Eksperci firmy Savills – w związku z zapowiedziami brytyjskich spółek o przenoszeniu części personelu na kontynent w Europie i rywalizacji o to, które miasto przyciągnie do siebie międzynarodowe korporacje – zbadali potencjał 12 najważniejszych europejskich stolic biznesowych. Szukali odpowiedzi na pytania: kto może zostać największym beneficjentem Brexitu oraz jakie są szanse Warszawy w tym wyścigu.
Mocne strony Polski
– Europa stoi obecnie w obliczu wielkich przemian, a dominująca od lat pozycja Londynu, jako jej biznesowej stolicy, została mocno zachwiana. Konsekwencje Brexitu stanowią wyzwanie nie tylko dla sektora bankowego. W kolejce ustawia się już chociażby branża ubezpieczeniowa – uważa Tomasz Buras, dyrektor zarządzający Savills Polska. – Obecnie Warszawa czeka m.in. na oficjalny komunikat ze strony banku JP Morgan, który planuje przenieść część swojej działalności z Wielkiej Brytanii na kontynent, jednak niezależnie od ostatecznej decyzji tej instytucji, nasza stolica ma silne argumenty, które wielu innym firmom pozwalają traktować ją jako realną alternatywę dla Londynu – podkreśla.
Spośród 12 europejskich stolic poddanych analizie Warszawa zajęła pierwsze miejsce pod względem najniższych kosztów, jakie pracownik musi ponieść na zakwaterowanie oraz jakie pracodawca ponosi, by wynająć powierzchnię biurową.

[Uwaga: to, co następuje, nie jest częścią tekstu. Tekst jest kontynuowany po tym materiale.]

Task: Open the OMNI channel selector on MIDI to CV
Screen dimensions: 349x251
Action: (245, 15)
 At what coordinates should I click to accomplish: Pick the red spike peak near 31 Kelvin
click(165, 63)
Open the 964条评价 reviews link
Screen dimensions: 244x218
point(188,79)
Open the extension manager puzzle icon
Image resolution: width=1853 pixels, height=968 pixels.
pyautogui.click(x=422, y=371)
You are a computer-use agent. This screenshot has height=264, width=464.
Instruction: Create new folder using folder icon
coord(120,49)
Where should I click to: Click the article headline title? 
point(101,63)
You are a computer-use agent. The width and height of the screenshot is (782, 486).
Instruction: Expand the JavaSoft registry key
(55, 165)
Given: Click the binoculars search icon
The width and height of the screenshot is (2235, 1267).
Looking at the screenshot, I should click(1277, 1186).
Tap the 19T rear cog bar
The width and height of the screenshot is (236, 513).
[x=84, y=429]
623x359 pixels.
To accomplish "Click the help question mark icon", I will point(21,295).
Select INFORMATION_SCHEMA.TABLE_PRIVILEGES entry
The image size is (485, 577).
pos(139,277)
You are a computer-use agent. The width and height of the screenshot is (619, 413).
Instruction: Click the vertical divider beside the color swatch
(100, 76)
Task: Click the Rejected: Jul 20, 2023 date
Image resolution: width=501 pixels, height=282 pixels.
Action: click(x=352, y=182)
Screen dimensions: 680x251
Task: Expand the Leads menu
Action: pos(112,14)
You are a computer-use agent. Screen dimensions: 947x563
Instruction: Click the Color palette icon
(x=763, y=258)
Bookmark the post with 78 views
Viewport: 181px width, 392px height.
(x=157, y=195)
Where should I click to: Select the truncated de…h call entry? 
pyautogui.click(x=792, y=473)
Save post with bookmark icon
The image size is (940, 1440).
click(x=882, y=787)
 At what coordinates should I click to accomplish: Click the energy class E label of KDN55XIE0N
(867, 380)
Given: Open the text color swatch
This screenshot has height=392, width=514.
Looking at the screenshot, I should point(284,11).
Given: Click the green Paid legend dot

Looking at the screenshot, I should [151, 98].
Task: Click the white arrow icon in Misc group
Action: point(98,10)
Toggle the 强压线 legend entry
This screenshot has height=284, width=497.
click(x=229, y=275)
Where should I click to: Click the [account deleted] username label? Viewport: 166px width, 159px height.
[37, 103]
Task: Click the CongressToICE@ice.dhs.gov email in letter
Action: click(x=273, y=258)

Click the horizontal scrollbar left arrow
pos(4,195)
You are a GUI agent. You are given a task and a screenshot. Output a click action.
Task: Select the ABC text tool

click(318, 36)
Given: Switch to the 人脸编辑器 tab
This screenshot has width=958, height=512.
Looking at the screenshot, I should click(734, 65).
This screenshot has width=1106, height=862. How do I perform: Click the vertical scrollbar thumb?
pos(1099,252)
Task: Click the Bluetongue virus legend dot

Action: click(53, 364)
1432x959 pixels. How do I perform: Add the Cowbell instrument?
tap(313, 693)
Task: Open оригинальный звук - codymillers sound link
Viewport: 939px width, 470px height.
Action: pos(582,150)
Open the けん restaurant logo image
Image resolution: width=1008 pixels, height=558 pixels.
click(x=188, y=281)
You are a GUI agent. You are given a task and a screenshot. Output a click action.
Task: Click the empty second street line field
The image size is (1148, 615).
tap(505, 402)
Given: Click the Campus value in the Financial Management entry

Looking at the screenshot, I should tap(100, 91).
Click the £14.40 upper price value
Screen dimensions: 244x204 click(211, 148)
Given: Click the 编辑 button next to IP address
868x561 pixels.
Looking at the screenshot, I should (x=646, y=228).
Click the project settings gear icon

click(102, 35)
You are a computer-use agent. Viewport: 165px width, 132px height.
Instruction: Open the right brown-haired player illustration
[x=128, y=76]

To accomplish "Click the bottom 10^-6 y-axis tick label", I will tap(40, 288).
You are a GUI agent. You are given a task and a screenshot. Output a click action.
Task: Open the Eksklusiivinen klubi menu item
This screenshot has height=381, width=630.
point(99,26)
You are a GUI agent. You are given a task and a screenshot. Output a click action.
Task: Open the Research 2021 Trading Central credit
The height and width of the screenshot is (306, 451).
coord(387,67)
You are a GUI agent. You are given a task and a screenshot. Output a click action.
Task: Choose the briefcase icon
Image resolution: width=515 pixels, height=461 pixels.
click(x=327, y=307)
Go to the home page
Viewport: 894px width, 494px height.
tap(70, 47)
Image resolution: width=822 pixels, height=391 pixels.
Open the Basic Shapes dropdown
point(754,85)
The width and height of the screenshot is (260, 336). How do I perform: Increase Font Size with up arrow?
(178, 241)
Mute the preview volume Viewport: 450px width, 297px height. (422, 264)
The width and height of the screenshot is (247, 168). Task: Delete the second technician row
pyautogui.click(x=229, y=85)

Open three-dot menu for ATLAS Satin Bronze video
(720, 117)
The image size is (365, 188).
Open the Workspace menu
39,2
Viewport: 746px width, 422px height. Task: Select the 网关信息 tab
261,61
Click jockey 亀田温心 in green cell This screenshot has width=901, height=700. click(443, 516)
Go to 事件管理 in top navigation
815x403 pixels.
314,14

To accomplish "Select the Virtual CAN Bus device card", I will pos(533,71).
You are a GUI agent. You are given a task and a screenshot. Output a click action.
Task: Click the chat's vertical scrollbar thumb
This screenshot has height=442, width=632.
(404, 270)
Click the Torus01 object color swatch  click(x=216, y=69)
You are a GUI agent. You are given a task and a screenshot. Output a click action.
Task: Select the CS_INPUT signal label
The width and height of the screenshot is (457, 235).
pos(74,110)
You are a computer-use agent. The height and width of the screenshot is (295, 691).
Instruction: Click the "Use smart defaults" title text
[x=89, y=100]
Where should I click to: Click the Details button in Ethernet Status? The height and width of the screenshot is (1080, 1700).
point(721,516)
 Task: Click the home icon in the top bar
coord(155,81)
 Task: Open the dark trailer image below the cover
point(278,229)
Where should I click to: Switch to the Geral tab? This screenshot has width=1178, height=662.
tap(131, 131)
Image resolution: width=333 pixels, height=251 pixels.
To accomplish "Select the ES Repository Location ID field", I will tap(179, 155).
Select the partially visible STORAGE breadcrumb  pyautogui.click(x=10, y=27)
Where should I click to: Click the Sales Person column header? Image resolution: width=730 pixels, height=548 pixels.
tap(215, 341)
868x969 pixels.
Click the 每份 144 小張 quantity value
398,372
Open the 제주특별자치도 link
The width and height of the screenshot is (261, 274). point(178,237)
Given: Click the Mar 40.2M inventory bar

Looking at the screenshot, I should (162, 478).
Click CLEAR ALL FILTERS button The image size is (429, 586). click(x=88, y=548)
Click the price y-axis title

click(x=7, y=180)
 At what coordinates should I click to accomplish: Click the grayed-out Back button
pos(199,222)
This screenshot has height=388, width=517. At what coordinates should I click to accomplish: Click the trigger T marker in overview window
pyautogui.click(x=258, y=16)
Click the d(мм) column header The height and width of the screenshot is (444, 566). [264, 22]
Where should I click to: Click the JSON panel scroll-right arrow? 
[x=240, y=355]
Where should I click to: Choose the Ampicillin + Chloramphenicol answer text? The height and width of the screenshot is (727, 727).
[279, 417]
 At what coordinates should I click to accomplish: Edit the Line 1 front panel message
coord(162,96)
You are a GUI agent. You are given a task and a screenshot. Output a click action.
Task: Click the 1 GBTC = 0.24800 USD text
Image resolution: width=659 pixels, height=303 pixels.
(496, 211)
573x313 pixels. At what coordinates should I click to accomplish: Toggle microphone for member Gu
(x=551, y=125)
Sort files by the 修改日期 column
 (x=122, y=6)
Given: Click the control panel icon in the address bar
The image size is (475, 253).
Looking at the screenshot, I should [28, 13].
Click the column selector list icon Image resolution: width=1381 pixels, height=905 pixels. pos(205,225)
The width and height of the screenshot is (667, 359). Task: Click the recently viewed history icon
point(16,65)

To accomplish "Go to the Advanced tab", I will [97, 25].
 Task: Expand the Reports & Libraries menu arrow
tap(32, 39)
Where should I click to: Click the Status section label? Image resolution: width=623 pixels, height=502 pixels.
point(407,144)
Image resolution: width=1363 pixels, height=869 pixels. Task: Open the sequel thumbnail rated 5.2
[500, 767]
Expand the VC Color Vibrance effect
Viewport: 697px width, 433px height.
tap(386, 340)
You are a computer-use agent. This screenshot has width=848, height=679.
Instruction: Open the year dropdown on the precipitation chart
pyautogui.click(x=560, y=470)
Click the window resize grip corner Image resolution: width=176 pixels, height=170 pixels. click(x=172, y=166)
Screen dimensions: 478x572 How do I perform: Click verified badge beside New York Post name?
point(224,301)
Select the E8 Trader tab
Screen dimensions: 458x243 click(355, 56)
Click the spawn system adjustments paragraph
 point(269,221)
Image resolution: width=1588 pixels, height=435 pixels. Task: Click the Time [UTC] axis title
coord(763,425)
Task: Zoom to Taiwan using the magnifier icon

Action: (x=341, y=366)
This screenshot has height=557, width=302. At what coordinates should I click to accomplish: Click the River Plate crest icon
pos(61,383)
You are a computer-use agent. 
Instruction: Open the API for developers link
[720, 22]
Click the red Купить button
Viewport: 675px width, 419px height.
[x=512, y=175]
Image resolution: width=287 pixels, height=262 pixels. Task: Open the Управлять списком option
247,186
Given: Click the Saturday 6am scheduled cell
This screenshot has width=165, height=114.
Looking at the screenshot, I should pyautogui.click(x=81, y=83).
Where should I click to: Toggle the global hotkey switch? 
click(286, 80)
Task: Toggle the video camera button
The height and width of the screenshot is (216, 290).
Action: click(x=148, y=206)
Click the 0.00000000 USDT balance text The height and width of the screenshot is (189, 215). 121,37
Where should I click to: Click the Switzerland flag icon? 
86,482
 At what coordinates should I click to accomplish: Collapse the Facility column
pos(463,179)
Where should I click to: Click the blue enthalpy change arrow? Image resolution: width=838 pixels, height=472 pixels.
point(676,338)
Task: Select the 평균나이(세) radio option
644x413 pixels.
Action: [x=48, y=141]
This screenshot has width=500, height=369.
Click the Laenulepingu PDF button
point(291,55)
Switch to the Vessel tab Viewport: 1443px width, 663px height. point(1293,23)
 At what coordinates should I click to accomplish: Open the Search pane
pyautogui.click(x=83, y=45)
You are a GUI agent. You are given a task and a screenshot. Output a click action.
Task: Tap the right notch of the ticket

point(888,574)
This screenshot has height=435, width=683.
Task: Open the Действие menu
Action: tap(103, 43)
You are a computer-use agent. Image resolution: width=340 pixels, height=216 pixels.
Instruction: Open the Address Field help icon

Stolica Polski znalazła się również w czołówce miast, które mają najkorzystniejsze przepisy podatkowe, ustępując miejsca jedynie Londynowi i Dublinowi. Poza tym Warszawa zdecydowanie dominuje – ze wzrostem o 123 proc. pomiędzy 2006 a 2016 r. – pod względem najwyższego przyrostu wartości dodanej brutto (GVA) w sektorze finansowym. Natomiast pod względem wzrostu produktu krajowego brutto (PKB) – ze wzrostem 34 proc. od 2008 r. – stolica zajmuje drugie miejsce w Europie za Dublinem – zwracają uwagę autorzy badania.